[Item-locating records]
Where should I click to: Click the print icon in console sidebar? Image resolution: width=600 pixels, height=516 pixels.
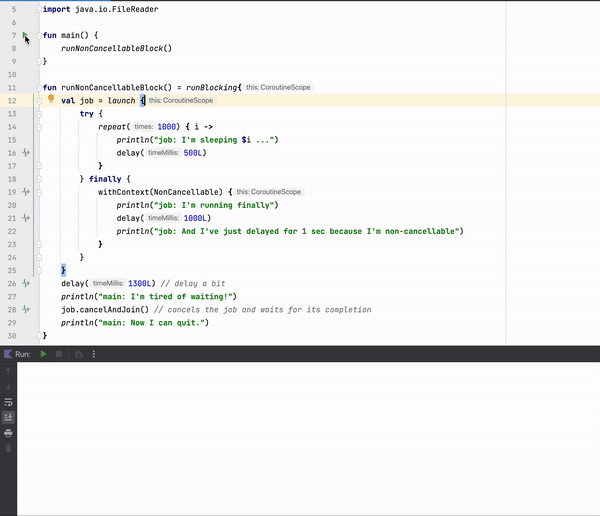pyautogui.click(x=9, y=432)
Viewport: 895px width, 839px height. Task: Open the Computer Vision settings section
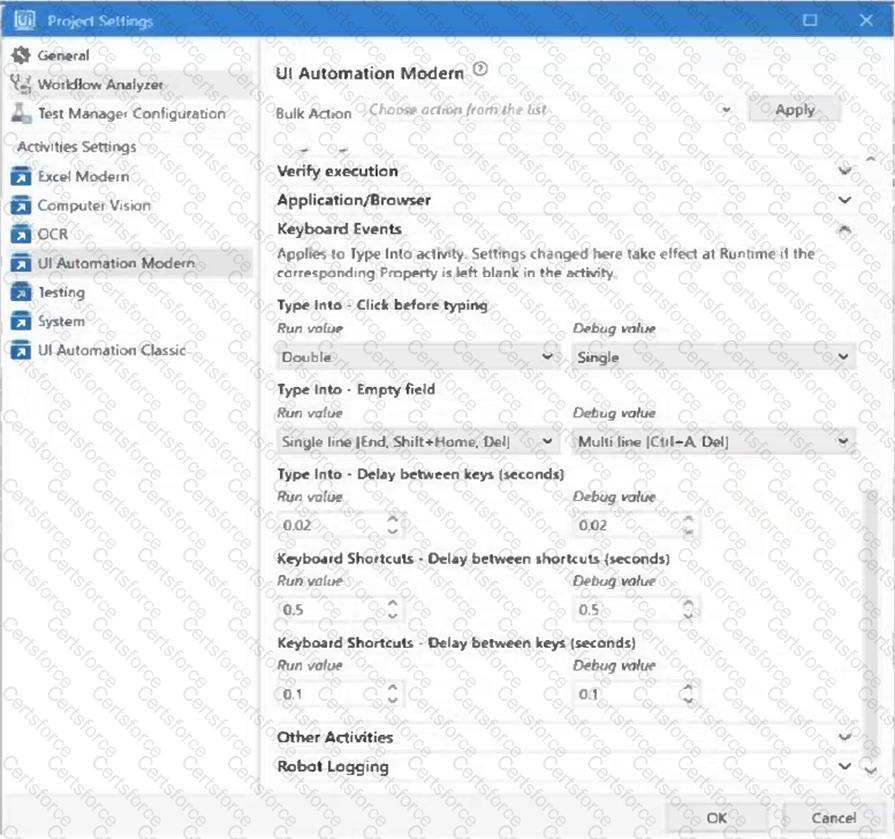[22, 204]
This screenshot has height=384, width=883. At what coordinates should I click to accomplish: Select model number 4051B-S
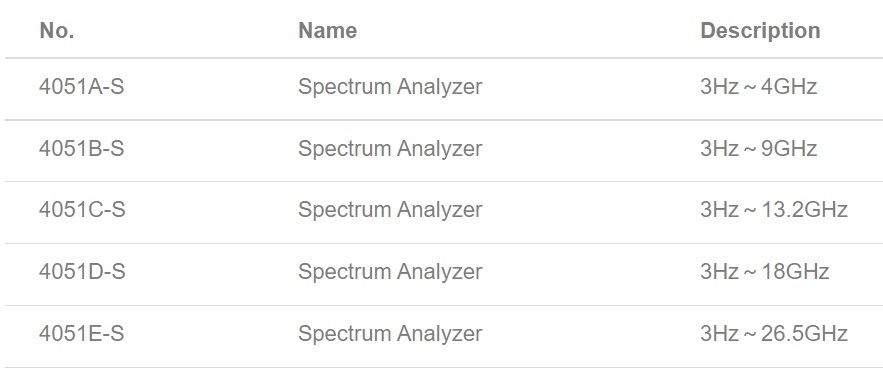point(82,149)
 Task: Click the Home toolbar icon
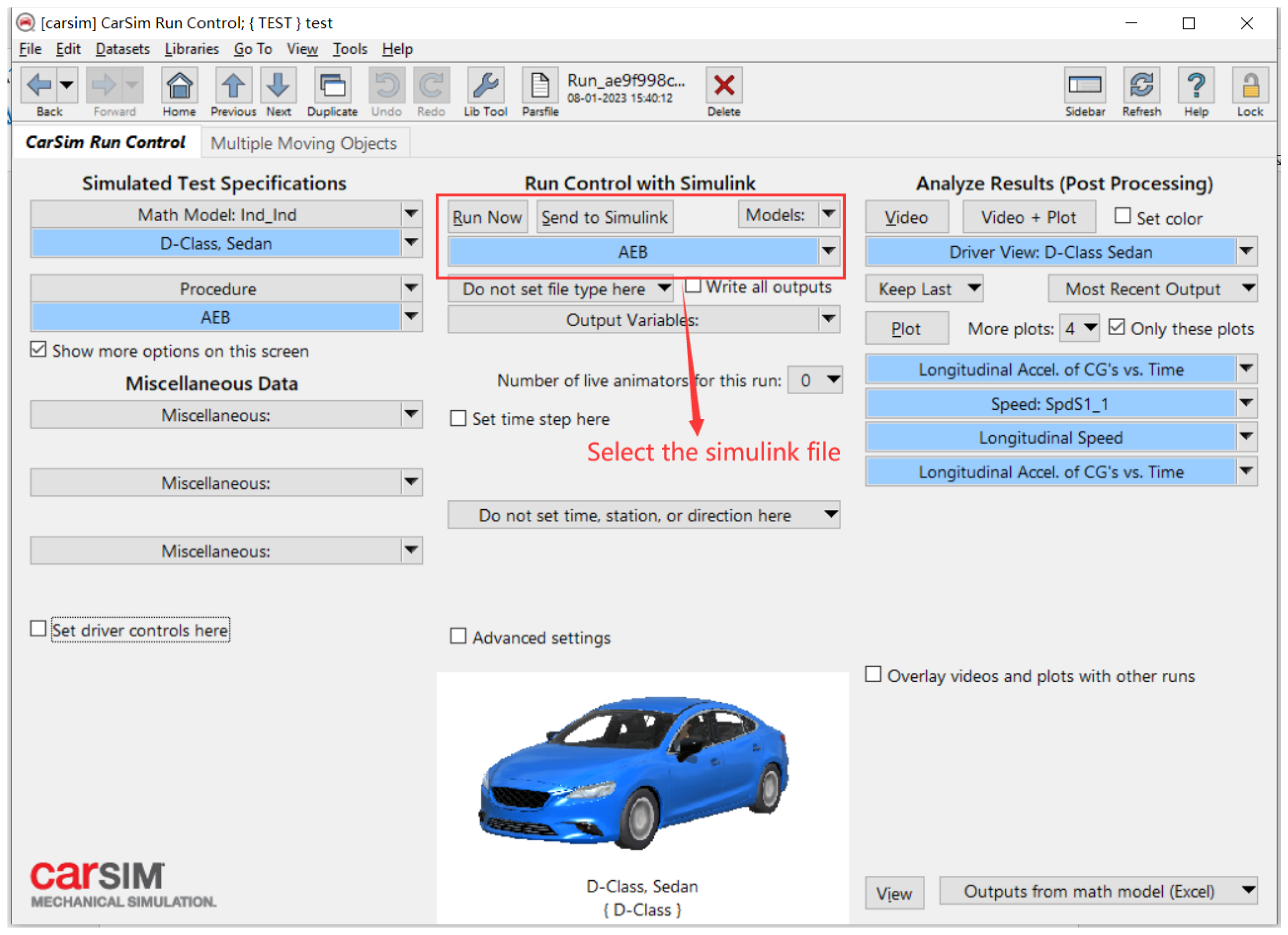click(x=179, y=86)
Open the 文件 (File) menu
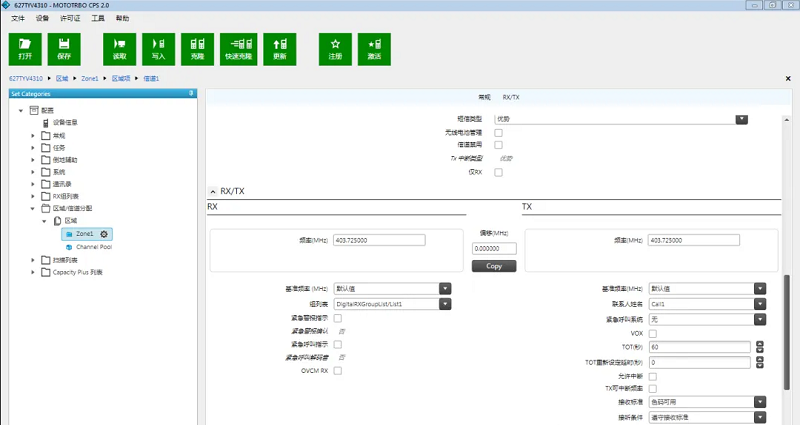The width and height of the screenshot is (800, 425). tap(17, 19)
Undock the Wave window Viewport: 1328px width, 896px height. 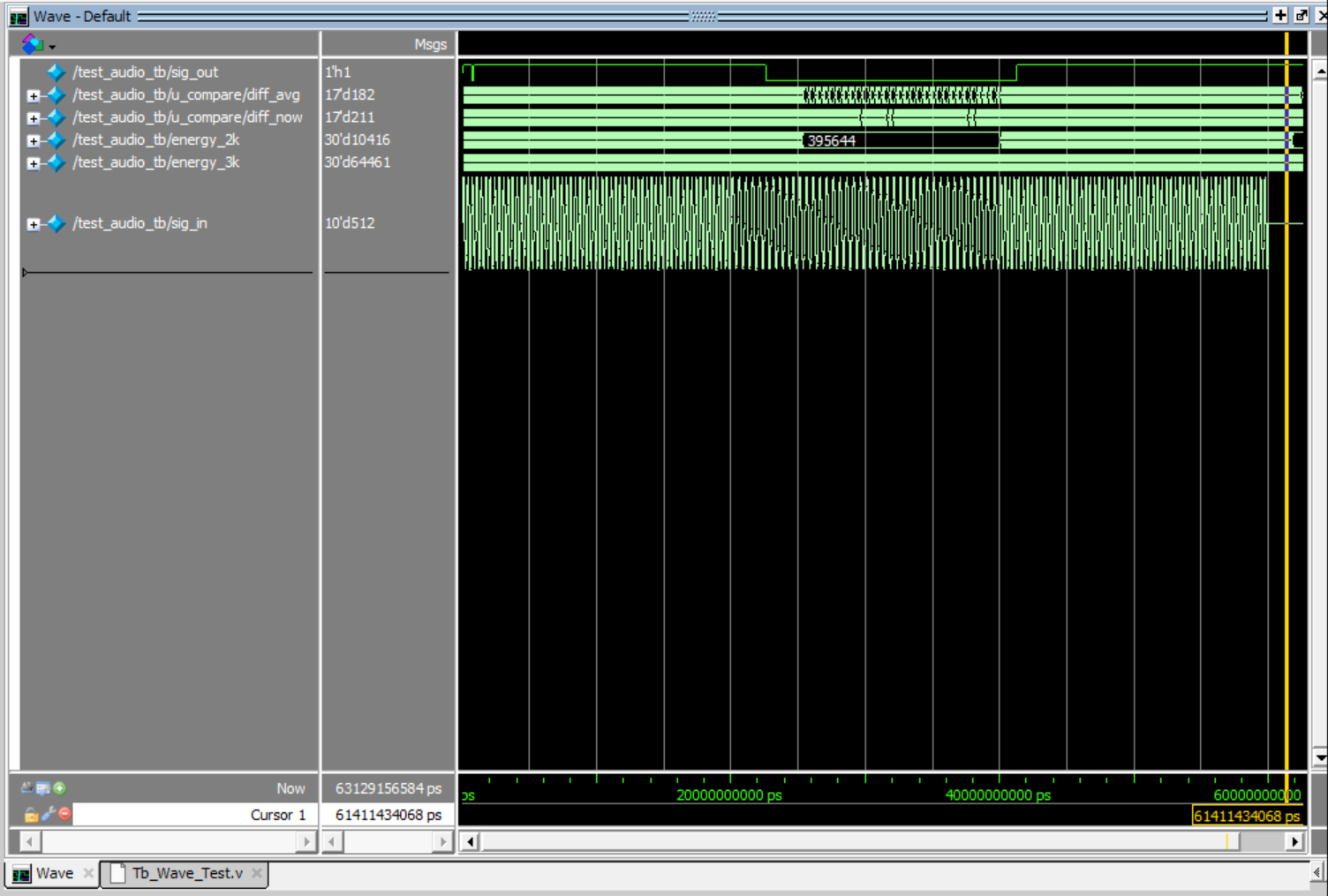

Do this:
Reproduce the data above, switching "Viewport" to "Display" wherever it appears and keeping all other text unchanged. Omit the pictures from your answer.

Response:
Where should I click to: Click the print icon in console sidebar? Image resolution: width=600 pixels, height=516 pixels.
pyautogui.click(x=9, y=432)
Display: 895px width, 839px height. Task: Open the Computer Vision settings section
[22, 204]
This screenshot has height=384, width=883. At what coordinates should I click to accomplish: Select model number 4051B-S
point(82,149)
 Task: Click the Home toolbar icon
click(x=179, y=86)
Open the 文件 (File) menu
The width and height of the screenshot is (800, 425). tap(17, 19)
Undock the Wave window Display: 1328px width, 896px height. 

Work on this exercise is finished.